**Assigned task**
Scan the records that follow, and whenever a line has the word "pixels", copy it.

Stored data
________
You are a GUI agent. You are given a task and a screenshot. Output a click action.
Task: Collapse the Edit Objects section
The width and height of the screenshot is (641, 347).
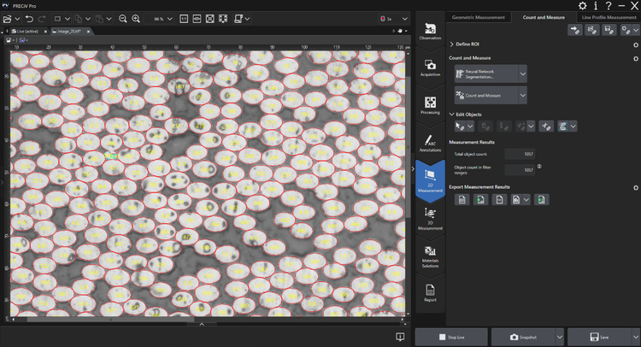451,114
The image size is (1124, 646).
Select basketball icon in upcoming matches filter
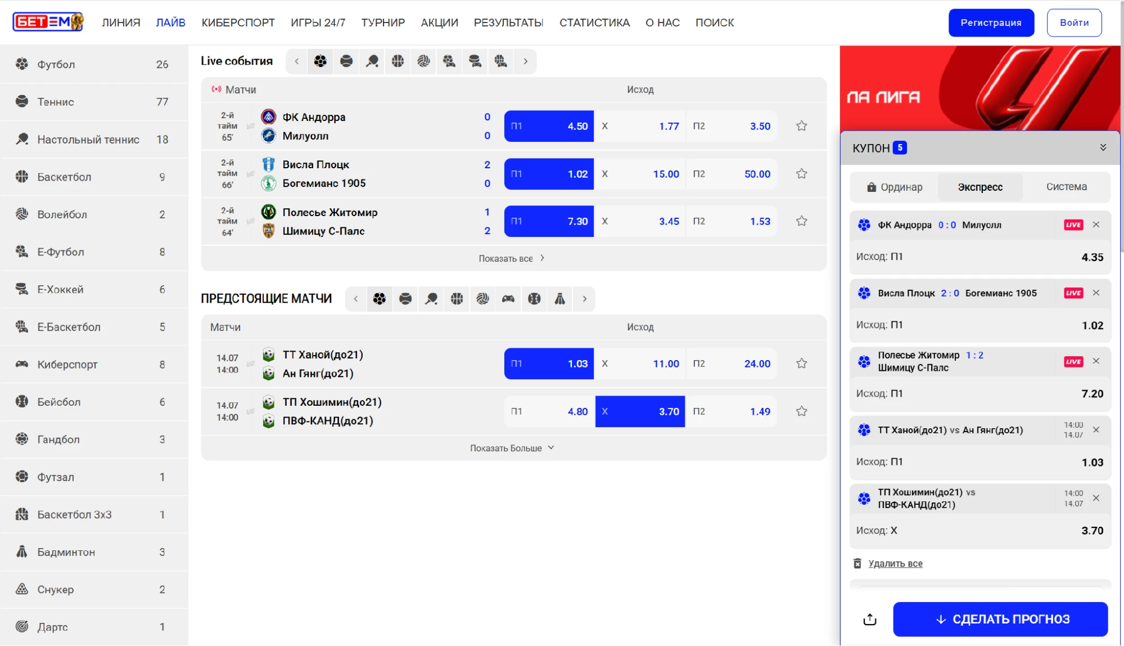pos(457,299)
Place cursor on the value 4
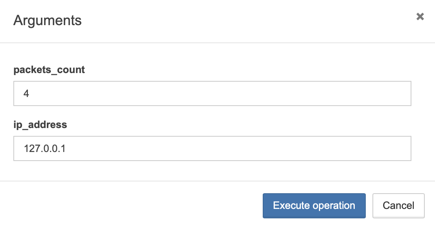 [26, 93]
________
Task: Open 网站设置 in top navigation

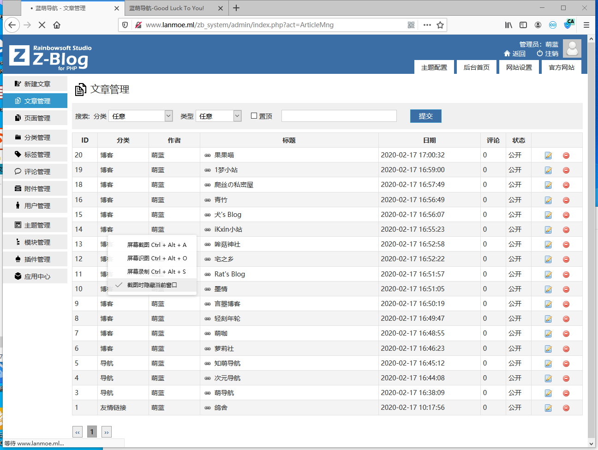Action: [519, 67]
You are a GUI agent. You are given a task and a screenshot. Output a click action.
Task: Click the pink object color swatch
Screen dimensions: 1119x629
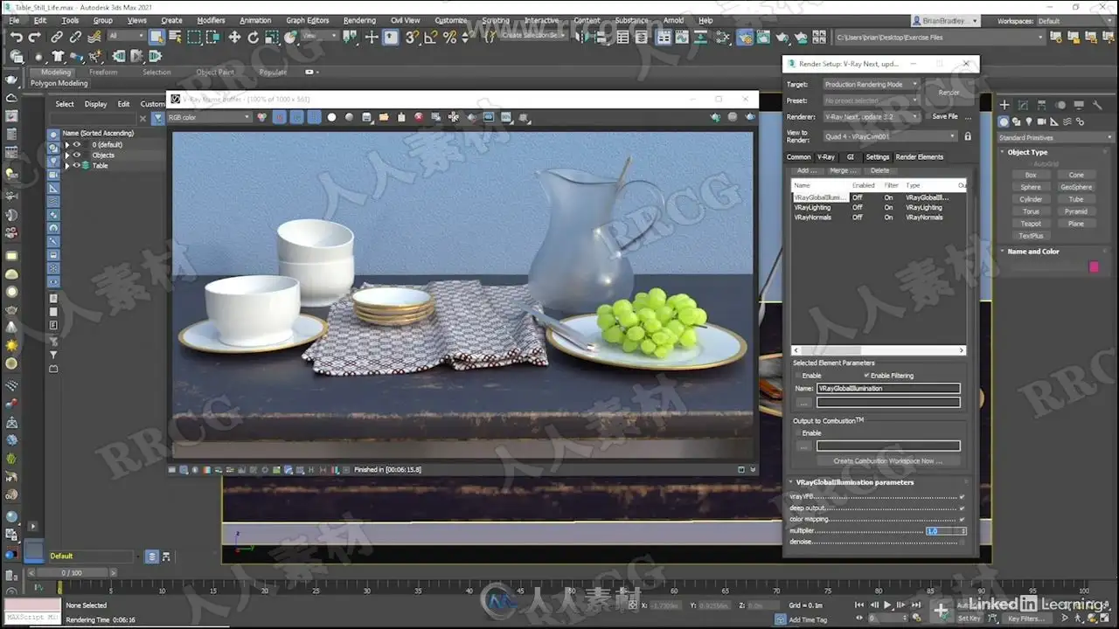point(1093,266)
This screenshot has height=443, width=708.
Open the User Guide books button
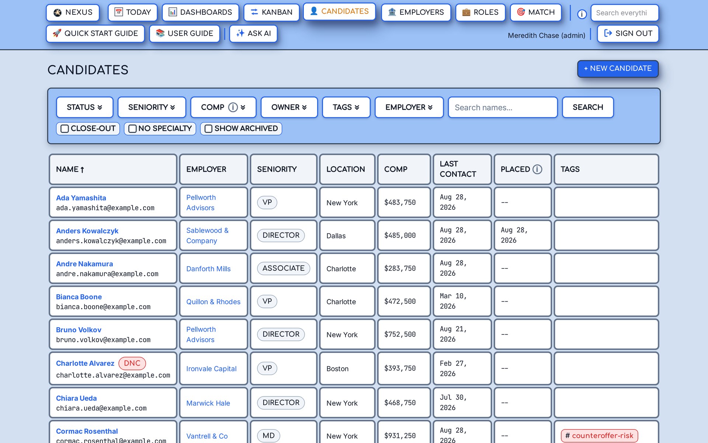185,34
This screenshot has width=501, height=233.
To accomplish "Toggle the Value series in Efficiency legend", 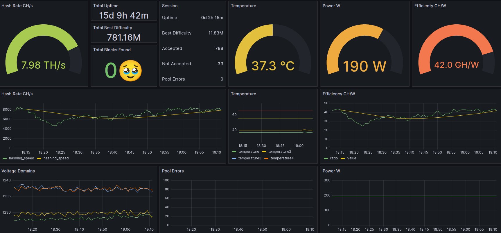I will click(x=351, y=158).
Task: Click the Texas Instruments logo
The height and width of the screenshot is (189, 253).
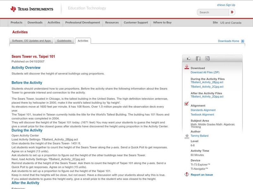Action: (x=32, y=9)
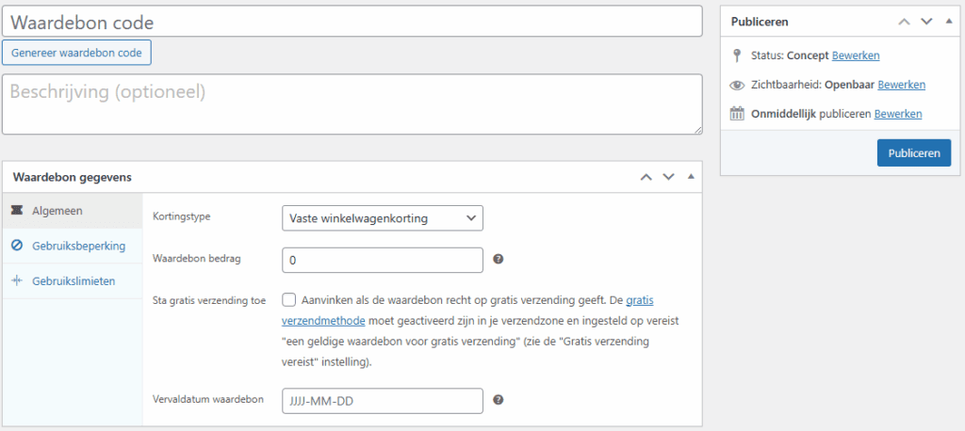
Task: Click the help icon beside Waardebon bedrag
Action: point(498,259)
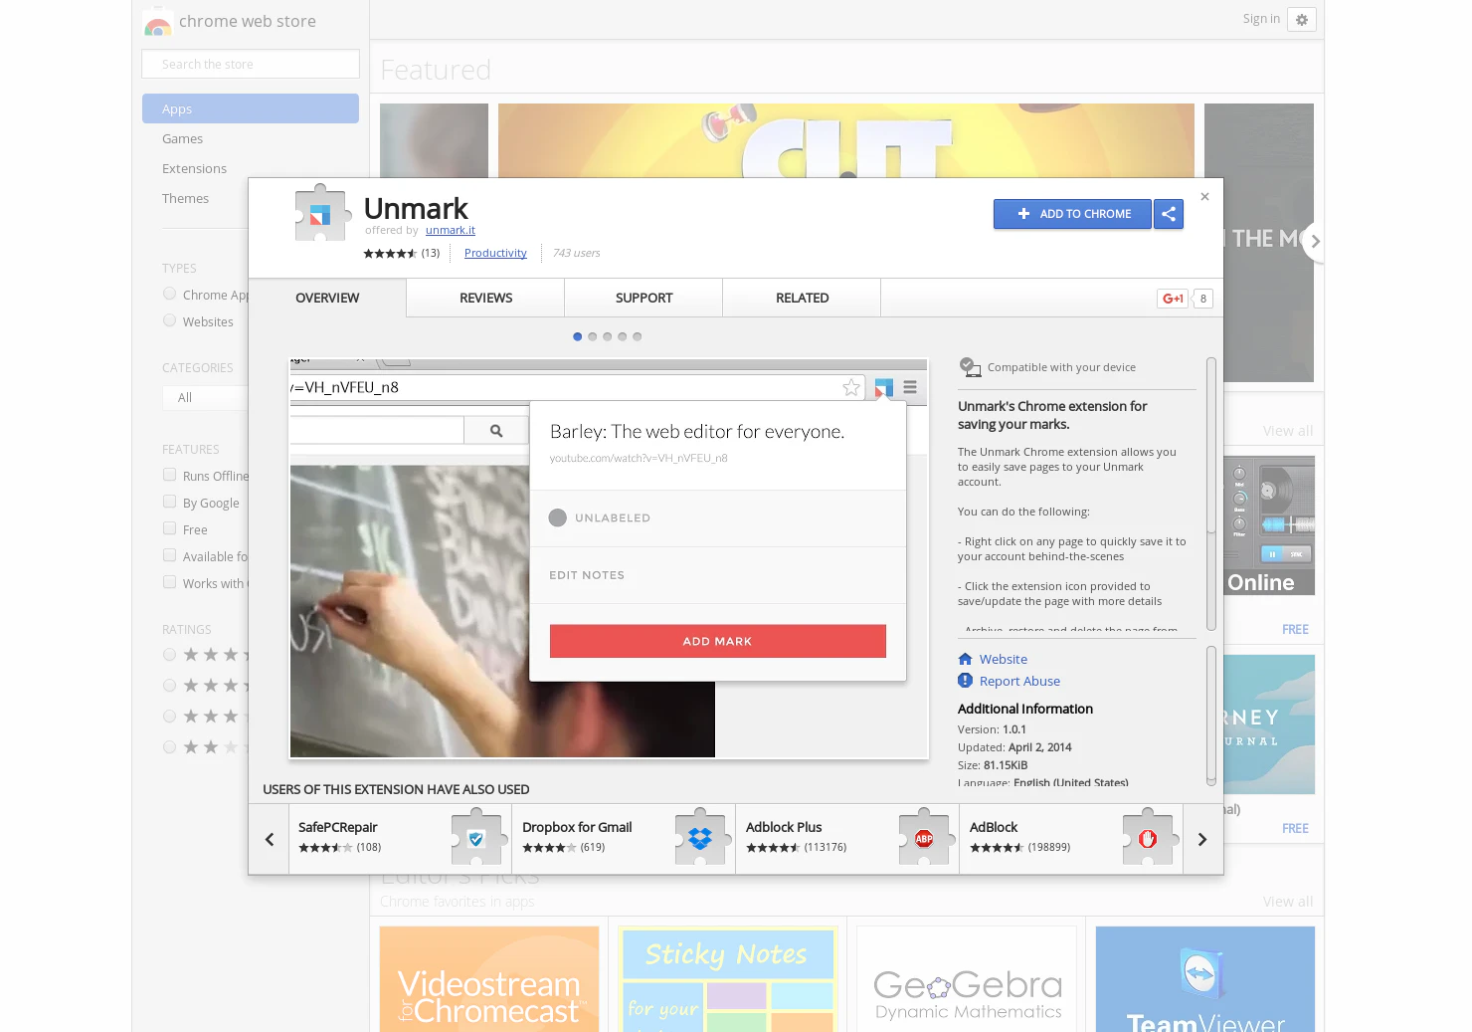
________
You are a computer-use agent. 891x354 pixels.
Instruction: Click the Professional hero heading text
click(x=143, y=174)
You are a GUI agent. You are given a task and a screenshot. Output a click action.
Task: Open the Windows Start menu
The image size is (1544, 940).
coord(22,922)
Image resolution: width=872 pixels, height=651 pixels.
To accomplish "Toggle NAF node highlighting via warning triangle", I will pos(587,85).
________
**Task solution**
You are a computer-use agent. 891x354 pixels.
Image resolution: width=872 pixels, height=651 pixels.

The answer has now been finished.